The ePrep ONE workstation was equipped with a 2 mL glass vial sample rack (ePrep Part N. 01-03035), Shimadzu autosampler rack adapter plate (ePrep Part N. 01-03018), 50 mL Reagent Jar Adapter Plate (ePrep Part N. 01-03085), μSPEed Cartridge Rack (ePrep Part N. 01-04160-01), Adapter Plates for common Sample 2 mL Vial Racks (ePrep Part N. 01-03051), 500 μL ePrep Syringe, and μSPEed Connection (ePrep Part N. 01-09083), as shown in
Figure 6.
3.9. Greenness Evaluation
The environmental impact of the analytical method was evaluated by comparing it to the procedure currently in use inside the research laboratory, which involves the use of conventional SPE cartridges [
38]. The comparison was performed following the instruction of the Green Analytical Procedure Index (GAPI) tool. All the analytical steps except the sample preparation were held constant to focus the results on the extraction procedure.
4. Conclusions
The healthcare personnel of compounding and administration units are nowadays daily exposed to hazardous medicinal products such as Ads, and the use of these drugs is progressively expanding. Biological monitoring is a strong tool for occupational health, but increasingly sensitive methods are necessary to keep up with the low concentrations which can be encountered in urine samples. Over the years, many methods for the determination of the most common ADs (such as cyclophosphamide and iphosphamide) have been proposed, and yet most of them require great amounts of samples and solvents to reach the sensitivity of pg/mL, along with multiple sample preparation and concentration steps.

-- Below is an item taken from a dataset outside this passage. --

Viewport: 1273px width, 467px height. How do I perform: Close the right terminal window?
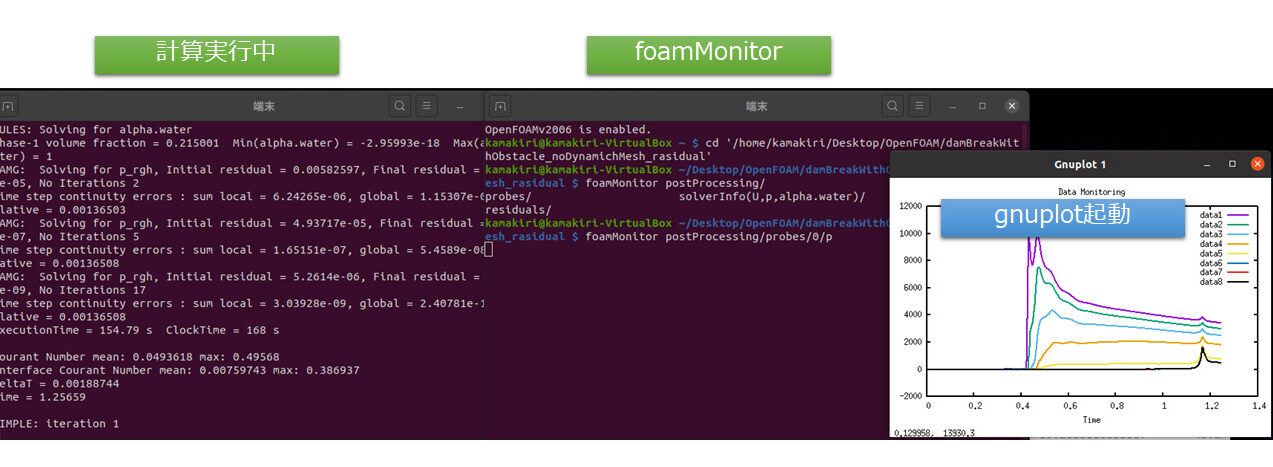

We here propose a µSPE automated method that, coupled with UHPLC-MS/MS analysis, can determine urine contaminations of cyclophosphamide and iphosphamide in the order of 10 pg/mL, with an automated extraction time of less than 10 min. The chemometric development strategy, which allows the reduction in the number of experiments needed for the setup to 12, might be used as a scaffold for future applications of ePrep µSPEed cartridges in the expansion of monitored substances.
The developed method shows adequate accuracy and precision in the range of the LOQ. Furthermore, the need for low volumes of solvents and possibility to use a single cartridge up to five times, makes the µSPEed extraction approach in line with the current and future developments of green chemistry.
The analytical procedure was successfully applied to urine samples from compounding wards of four Italian hospitals and could be implemented on a large scale to allow further clinical investigation of Ads’ occupational hazard and provide the basis for the introduction of safe threshold values.